Give back the full data, unchanged and complete.
◇ ◇ ◇ ◇ ◇
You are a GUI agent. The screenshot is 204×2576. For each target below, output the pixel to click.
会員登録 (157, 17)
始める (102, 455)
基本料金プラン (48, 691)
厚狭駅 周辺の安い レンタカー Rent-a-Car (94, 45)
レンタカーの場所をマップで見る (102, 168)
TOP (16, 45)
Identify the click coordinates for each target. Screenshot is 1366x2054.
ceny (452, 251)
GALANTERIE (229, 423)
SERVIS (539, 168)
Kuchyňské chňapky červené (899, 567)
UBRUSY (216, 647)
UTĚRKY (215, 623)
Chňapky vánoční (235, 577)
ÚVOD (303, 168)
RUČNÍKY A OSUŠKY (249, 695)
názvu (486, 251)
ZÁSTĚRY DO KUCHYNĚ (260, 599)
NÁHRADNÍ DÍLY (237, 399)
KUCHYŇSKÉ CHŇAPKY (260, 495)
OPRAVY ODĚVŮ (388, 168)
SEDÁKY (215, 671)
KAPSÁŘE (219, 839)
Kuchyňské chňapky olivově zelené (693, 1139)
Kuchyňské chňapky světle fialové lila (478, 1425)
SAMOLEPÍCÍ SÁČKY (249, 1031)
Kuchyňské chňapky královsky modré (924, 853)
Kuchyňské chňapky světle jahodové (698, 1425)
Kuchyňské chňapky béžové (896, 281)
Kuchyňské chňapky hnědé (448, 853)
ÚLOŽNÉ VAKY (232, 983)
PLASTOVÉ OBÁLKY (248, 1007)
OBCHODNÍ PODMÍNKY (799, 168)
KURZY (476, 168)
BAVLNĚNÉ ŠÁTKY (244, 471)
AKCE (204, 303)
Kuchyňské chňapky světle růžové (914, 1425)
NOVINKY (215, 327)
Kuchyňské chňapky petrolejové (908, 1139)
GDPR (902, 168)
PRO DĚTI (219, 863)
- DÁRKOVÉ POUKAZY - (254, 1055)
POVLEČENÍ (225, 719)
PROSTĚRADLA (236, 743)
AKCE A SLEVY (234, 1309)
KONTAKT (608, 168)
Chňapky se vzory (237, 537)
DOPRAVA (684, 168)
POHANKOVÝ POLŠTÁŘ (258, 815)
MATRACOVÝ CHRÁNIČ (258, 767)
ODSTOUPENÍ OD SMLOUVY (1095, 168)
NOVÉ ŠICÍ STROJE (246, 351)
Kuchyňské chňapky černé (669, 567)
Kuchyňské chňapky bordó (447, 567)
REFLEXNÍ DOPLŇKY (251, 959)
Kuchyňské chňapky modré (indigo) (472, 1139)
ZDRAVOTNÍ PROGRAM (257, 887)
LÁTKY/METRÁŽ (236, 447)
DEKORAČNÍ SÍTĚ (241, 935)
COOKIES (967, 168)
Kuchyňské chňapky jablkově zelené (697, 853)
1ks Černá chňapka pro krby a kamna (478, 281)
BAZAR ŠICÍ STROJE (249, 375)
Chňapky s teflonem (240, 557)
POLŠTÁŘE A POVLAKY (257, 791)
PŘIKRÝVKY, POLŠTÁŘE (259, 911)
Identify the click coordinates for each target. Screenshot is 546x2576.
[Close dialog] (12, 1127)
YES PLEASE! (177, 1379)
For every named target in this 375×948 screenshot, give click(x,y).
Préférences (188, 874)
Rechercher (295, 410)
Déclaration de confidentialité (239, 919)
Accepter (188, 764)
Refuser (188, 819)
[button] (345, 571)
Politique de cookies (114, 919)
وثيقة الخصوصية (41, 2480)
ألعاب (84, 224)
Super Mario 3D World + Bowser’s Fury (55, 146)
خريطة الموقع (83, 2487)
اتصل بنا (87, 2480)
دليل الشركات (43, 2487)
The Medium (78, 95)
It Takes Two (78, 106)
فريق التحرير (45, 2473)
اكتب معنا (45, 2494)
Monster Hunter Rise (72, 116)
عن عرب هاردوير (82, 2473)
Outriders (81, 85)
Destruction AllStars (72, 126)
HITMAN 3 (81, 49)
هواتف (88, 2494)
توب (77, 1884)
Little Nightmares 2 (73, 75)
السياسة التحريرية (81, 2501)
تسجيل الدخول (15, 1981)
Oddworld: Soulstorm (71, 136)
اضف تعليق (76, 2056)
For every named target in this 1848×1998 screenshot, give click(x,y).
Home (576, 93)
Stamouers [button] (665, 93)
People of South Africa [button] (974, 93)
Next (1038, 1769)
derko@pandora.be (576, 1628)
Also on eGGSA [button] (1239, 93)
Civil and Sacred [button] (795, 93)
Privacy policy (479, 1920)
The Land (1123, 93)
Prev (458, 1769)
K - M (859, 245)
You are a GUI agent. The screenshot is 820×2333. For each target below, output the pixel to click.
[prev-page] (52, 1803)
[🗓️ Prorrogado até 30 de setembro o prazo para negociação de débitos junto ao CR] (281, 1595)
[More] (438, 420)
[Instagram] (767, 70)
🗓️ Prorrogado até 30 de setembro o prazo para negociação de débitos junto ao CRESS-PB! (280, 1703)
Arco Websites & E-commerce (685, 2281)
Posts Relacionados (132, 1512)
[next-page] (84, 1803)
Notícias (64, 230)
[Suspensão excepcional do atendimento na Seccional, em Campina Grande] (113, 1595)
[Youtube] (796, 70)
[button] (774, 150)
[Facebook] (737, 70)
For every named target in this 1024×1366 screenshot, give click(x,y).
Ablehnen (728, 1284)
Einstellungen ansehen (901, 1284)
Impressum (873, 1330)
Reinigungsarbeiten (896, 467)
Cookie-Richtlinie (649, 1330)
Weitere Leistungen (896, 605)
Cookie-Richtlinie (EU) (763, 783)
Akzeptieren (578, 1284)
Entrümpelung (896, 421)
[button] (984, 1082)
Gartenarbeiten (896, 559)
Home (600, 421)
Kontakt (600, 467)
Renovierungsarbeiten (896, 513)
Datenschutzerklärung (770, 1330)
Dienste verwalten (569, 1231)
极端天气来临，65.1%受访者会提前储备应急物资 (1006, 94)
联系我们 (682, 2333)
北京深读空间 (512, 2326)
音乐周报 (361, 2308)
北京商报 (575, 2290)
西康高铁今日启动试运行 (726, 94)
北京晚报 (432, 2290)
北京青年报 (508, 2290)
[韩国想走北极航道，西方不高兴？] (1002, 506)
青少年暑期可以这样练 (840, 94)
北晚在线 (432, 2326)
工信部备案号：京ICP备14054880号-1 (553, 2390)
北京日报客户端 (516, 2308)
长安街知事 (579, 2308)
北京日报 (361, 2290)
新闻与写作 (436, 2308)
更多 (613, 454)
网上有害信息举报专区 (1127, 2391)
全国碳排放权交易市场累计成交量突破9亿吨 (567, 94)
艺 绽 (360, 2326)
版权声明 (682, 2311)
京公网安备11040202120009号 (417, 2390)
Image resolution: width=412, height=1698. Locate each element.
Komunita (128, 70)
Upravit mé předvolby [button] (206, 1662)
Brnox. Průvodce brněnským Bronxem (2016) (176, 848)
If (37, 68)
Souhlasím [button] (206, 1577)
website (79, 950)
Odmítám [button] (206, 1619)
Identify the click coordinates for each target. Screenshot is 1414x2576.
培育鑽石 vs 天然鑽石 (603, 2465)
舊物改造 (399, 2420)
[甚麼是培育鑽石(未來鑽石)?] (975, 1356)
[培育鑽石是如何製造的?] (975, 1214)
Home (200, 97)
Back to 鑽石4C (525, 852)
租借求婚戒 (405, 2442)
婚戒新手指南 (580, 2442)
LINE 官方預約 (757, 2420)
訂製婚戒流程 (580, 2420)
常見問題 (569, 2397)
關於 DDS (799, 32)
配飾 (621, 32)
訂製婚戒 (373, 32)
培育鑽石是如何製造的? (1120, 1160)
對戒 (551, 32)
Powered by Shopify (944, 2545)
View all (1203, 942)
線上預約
◇ ◇ ◇ ◇ ◇
PROBLEM SOLUTION:
You are a GUI agent. The screenshot is 204×2576. For each target below, output the pixel to click.
会員登録 (157, 17)
始める (102, 455)
基本料金プラン (48, 691)
厚狭駅 周辺の安い レンタカー Rent-a-Car (94, 45)
レンタカーの場所をマップで見る (102, 168)
TOP (16, 45)
Identify the click coordinates for each target. Screenshot is 1366x2054.
ceny (452, 251)
GALANTERIE (229, 423)
SERVIS (539, 168)
Kuchyňské chňapky červené (899, 567)
UBRUSY (216, 647)
UTĚRKY (215, 623)
Chňapky vánoční (235, 577)
ÚVOD (303, 168)
RUČNÍKY A OSUŠKY (249, 695)
názvu (486, 251)
ZÁSTĚRY DO KUCHYNĚ (260, 599)
NÁHRADNÍ DÍLY (237, 399)
KUCHYŇSKÉ CHŇAPKY (260, 495)
OPRAVY ODĚVŮ (388, 168)
SEDÁKY (215, 671)
KAPSÁŘE (219, 839)
Kuchyňské chňapky olivově zelené (693, 1139)
Kuchyňské chňapky světle fialové lila (478, 1425)
SAMOLEPÍCÍ SÁČKY (249, 1031)
Kuchyňské chňapky královsky modré (924, 853)
Kuchyňské chňapky světle jahodové (698, 1425)
Kuchyňské chňapky béžové (896, 281)
Kuchyňské chňapky hnědé (448, 853)
ÚLOŽNÉ VAKY (232, 983)
PLASTOVÉ OBÁLKY (248, 1007)
OBCHODNÍ PODMÍNKY (799, 168)
KURZY (476, 168)
BAVLNĚNÉ ŠÁTKY (244, 471)
AKCE (204, 303)
Kuchyňské chňapky světle růžové (914, 1425)
NOVINKY (215, 327)
Kuchyňské chňapky petrolejové (908, 1139)
GDPR (902, 168)
PRO DĚTI (219, 863)
- DÁRKOVÉ POUKAZY - (254, 1055)
POVLEČENÍ (225, 719)
PROSTĚRADLA (236, 743)
AKCE A SLEVY (234, 1309)
KONTAKT (608, 168)
Chňapky se vzory (237, 537)
DOPRAVA (684, 168)
POHANKOVÝ POLŠTÁŘ (258, 815)
MATRACOVÝ CHRÁNIČ (258, 767)
ODSTOUPENÍ OD SMLOUVY (1095, 168)
NOVÉ ŠICÍ STROJE (246, 351)
Kuchyňské chňapky černé (669, 567)
Kuchyňské chňapky bordó (447, 567)
REFLEXNÍ DOPLŇKY (251, 959)
Kuchyňské chňapky modré (indigo) (472, 1139)
ZDRAVOTNÍ PROGRAM (257, 887)
LÁTKY/METRÁŽ (236, 447)
DEKORAČNÍ SÍTĚ (241, 935)
COOKIES (967, 168)
Kuchyňské chňapky jablkově zelené (697, 853)
1ks Černá chňapka pro krby a kamna (478, 281)
BAZAR ŠICÍ STROJE (249, 375)
Chňapky s teflonem (240, 557)
POLŠTÁŘE A POVLAKY (257, 791)
PŘIKRÝVKY, POLŠTÁŘE (259, 911)
Identify the click coordinates for each target. Screenshot is 546x2576.
[Close dialog] (12, 1127)
YES PLEASE! (177, 1379)
For every named target in this 375×948 screenshot, give click(x,y).
Préférences (188, 874)
Rechercher (295, 410)
Déclaration de confidentialité (239, 919)
Accepter (188, 764)
Refuser (188, 819)
[button] (345, 571)
Politique de cookies (114, 919)
وثيقة الخصوصية (41, 2480)
ألعاب (84, 224)
Super Mario 3D World + Bowser’s Fury (55, 146)
خريطة الموقع (83, 2487)
اتصل بنا (87, 2480)
دليل الشركات (43, 2487)
The Medium (78, 95)
It Takes Two (78, 106)
فريق التحرير (45, 2473)
اكتب معنا (45, 2494)
Monster Hunter Rise (72, 116)
عن عرب هاردوير (82, 2473)
Outriders (81, 85)
Destruction AllStars (72, 126)
HITMAN 3 (81, 49)
هواتف (88, 2494)
توب (77, 1884)
Little Nightmares 2 (73, 75)
السياسة التحريرية (81, 2501)
تسجيل الدخول (15, 1981)
Oddworld: Soulstorm (71, 136)
اضف تعليق (76, 2056)
For every named target in this 1848×1998 screenshot, give click(x,y).
Home (576, 93)
Stamouers [button] (665, 93)
People of South Africa [button] (974, 93)
Next (1038, 1769)
derko@pandora.be (576, 1628)
Also on eGGSA [button] (1239, 93)
Civil and Sacred [button] (795, 93)
Privacy policy (479, 1920)
The Land (1123, 93)
Prev (458, 1769)
K - M (859, 245)
You are a GUI agent. The screenshot is 820×2333. For each target below, output the pixel to click.
[prev-page] (52, 1803)
[🗓️ Prorrogado até 30 de setembro o prazo para negociação de débitos junto ao CR] (281, 1595)
[More] (438, 420)
[Instagram] (767, 70)
🗓️ Prorrogado até 30 de setembro o prazo para negociação de débitos junto ao CRESS-PB! (280, 1703)
Arco Websites & E-commerce (685, 2281)
Posts Relacionados (132, 1512)
[next-page] (84, 1803)
Notícias (64, 230)
[Suspensão excepcional do atendimento na Seccional, em Campina Grande] (113, 1595)
[Youtube] (796, 70)
[button] (774, 150)
[Facebook] (737, 70)
For every named target in this 1024×1366 screenshot, give click(x,y).
Ablehnen (728, 1284)
Einstellungen ansehen (901, 1284)
Impressum (873, 1330)
Reinigungsarbeiten (896, 467)
Cookie-Richtlinie (649, 1330)
Weitere Leistungen (896, 605)
Cookie-Richtlinie (EU) (763, 783)
Akzeptieren (578, 1284)
Entrümpelung (896, 421)
[button] (984, 1082)
Gartenarbeiten (896, 559)
Home (600, 421)
Kontakt (600, 467)
Renovierungsarbeiten (896, 513)
Datenschutzerklärung (770, 1330)
Dienste verwalten (569, 1231)
极端天气来临，65.1%受访者会提前储备应急物资 (1006, 94)
联系我们 (682, 2333)
北京深读空间 (512, 2326)
音乐周报 (361, 2308)
北京商报 (575, 2290)
西康高铁今日启动试运行 (726, 94)
北京晚报 (432, 2290)
北京青年报 (508, 2290)
[韩国想走北极航道，西方不高兴？] (1002, 506)
青少年暑期可以这样练 (840, 94)
北晚在线 (432, 2326)
工信部备案号：京ICP备14054880号-1 (553, 2390)
北京日报客户端 (516, 2308)
长安街知事 (579, 2308)
北京日报 (361, 2290)
新闻与写作 (436, 2308)
更多 (613, 454)
网上有害信息举报专区 (1127, 2391)
全国碳排放权交易市场累计成交量突破9亿吨 (567, 94)
艺 绽 (360, 2326)
版权声明 (682, 2311)
京公网安备11040202120009号 (417, 2390)
Image resolution: width=412, height=1698. Locate each element.
Komunita (128, 70)
Upravit mé předvolby [button] (206, 1662)
Brnox. Průvodce brněnským Bronxem (2016) (176, 848)
If (37, 68)
Souhlasím [button] (206, 1577)
website (79, 950)
Odmítám [button] (206, 1619)
Identify the click coordinates for each target. Screenshot is 1414x2576.
培育鑽石 vs 天然鑽石 (603, 2465)
舊物改造 (399, 2420)
[甚麼是培育鑽石(未來鑽石)?] (975, 1356)
[培育鑽石是如何製造的?] (975, 1214)
Home (200, 97)
Back to 鑽石4C (525, 852)
租借求婚戒 (405, 2442)
婚戒新手指南 (580, 2442)
LINE 官方預約 (757, 2420)
訂製婚戒流程 (580, 2420)
常見問題 (569, 2397)
關於 DDS (799, 32)
配飾 (621, 32)
訂製婚戒 (373, 32)
培育鑽石是如何製造的? (1120, 1160)
對戒 (551, 32)
Powered by Shopify (944, 2545)
View all (1203, 942)
線上預約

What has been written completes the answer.